→ Selected text
Most of the Juggalos I know work in the food service industry, or maybe do construction or roofing. There are a couple of good local supermarkets that offer insurance, so that’s the dream. A lot of the guys worked at a pizza place. The Juggalo lifestyle does attract a lot of mentally ill and physically disabled people, so there are also plenty of people who are on disability.
Hatchet House itself is a commune. Everyone shares expenses, food, chores, etc. People sometimes show up and crash there for long periods of time as long as they contribute.
Some Juggalos might sell a little weed, mostly to keep themselves stocked, but they don’t fuck around with really hard drugs, at least in Buffalo. Heroin and opiate users are totally excommunicated. Meth is also not welcome. They are definitely sympathetic if addicts are trying to turn their life around, and a few recovering addicts have had stints at Hatchet House, but any sign of Oxys or whatever would get you kicked out and never invited back. It’s zero tolerance in a way that I think would shock a lot of people.
I’d hesitate to paint Juggalos as having a political stance. Their worldview tends toward libertarianism. It’s very “mind your own business” and non-judgmental. I should say, though, that this is a group of poor people who are essentially walking around emphasizing their class as a way to reclaim it. They are very aware of what they are, so in that sense, they are walking politics.
What were the most rewarding revelations or experiences you got out of this project?
For me, the true reward was bringing many of the participants from the film to BAMcinemaFEST in Brooklyn for the New York premiere. I Kickstarted money in part just for this, and paid for about 15 of them to come down and stay in Brooklyn. They’d never been to New York City. It might as well be Mars when you make $150 a week.
To go to a theater like BAM and sit with their faces painted among 400 people, it was pretty breathtaking, both for them and for the audience. They all also sat in the front row, in a line, so it was like a Juggalo wall in front of the normal Brooklyn audience. I highly doubt I will ever have a better screening.

→ Written instruction A
Write out the stretch of the Juggalo interview from "What were the" through "make $150 a week.".
→ Written instruction B
According to the Juggalo interview, which drug users are totally excommunicated?
→ Written instruction C
Carry on the interview about Juggalos after its last sentence.

→ Extracted data

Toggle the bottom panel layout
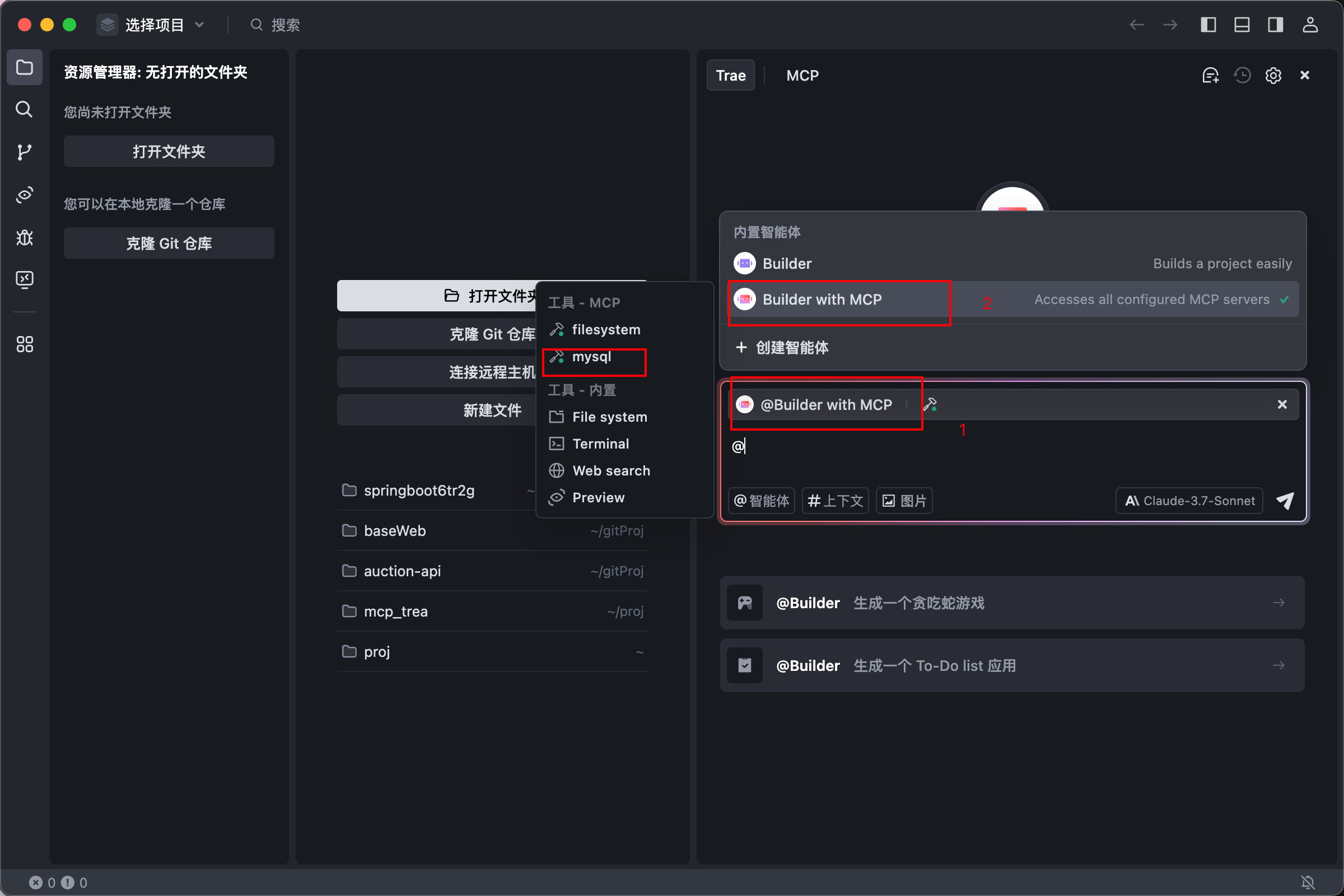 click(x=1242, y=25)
--
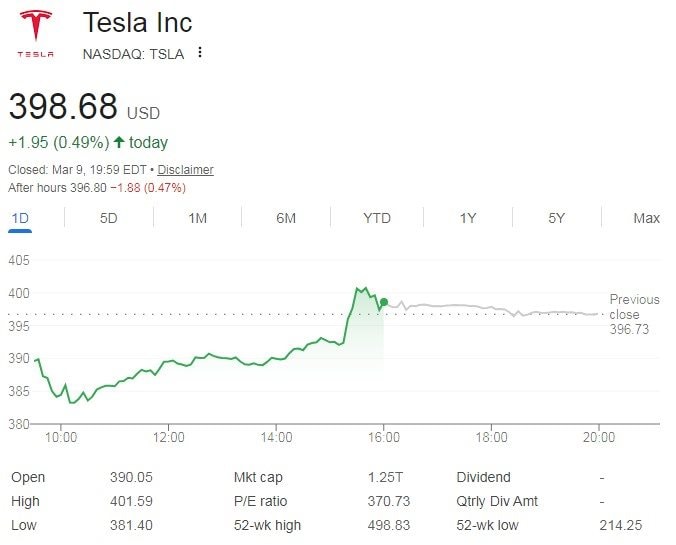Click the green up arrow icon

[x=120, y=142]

→ Expected output A
What were the most rewarding revelations or experiences you got out of this project?
For me, the true reward was bringing many of the participants from the film to BAMcinemaFEST in Brooklyn for the New York premiere. I Kickstarted money in part just for this, and paid for about 15 of them to come down and stay in Brooklyn. They’d never been to New York City. It might as well be Mars when you make $150 a week.

→ Expected output B
Heroin and opiate users.

→ Expected output C
They also totally made the most out of being in New York. They stayed up all night, managed to find free weed, got laid by non-Juggalos, went to Times Square in the middle of the night. It was kind of carnage. Walking through Brooklyn whooping—they were stopping traffic. It was just total spectacle on all sides.
The next day, Paul and Sarah went to Coney Island and got into the ocean for the first time. They were so genuinely moved by that and they sent me a video.
What were the most upsetting or disappointing?
Like a lot of the rest of the country, fentanyl and heroin have invaded Buffalo now. I was very sad to find out that a Juggalo I felt deeply connected and close to was struggling with heroin and soon turned to the streets to support her addiction. I’ve known addicts before, but this was probably the first time I saw someone destroyed by heroin. Thankfully, she’s clean now.
Do you keep in touch with the people you interviewed? If so, how have they mostly responded to the fallout from the election? How many are going to the March in D.C?
Yes, I keep in touch with basically all of them. They’re usually the first people I visit when I go to Buffalo, and they were some of the first people to know when my girlfriend got pregnant. As far as the election, some of them care, some of them don’t. If you’re severely disenfranchised, it’s hard to really care much about politics. The Juggalos I know are probably like 65 percent apolitical or totally anti-government. Twenty percent were for Bernie Sanders, 10 percent for Trump, with a few Jill Stein and Gary Johnson supporters thrown in the mix. When Sessions started talking about making marijuana completely illegal again, that 10 percent of Trump supporters immediately halved. The politicized Juggalos that liked Sanders despise Trump.
The March has nothing to do with Trump or the election, but Juggalos don’t like rednecks, racists, or neo-Nazis. Juggalos widely shared this image. I only know one person who’s going, and she is one of the Juggalos I know who likes Trump. The Gathering [the band’s annual festival] and the March are expensive. These things are pipe dreams for people. A lot of the Juggalos you see at the Gathering are the ones with a little money. Sadly, most of my Juggalo family don’t have the money to go to the March, even though they want to. I was really happy for them because a lot of them did get to save some money and go to the Gathering last year.
There’s been a lot of media interest in figuring out what (often white) working-class people in economically stagnant towns want out of politicians and institutions. But Juggalos are still seen by a lot of that same media culture as a one-dimensional joke. What’s missing in this media narrative?
Juggalos are a diverse group of people, but there are a lot of poor, white Juggalos. This is complicated, in part because the far right has been so successful at weaponizing white poverty. Talking about this stuff with any honesty starts to veer dangerously close to white supremacist rhetoric.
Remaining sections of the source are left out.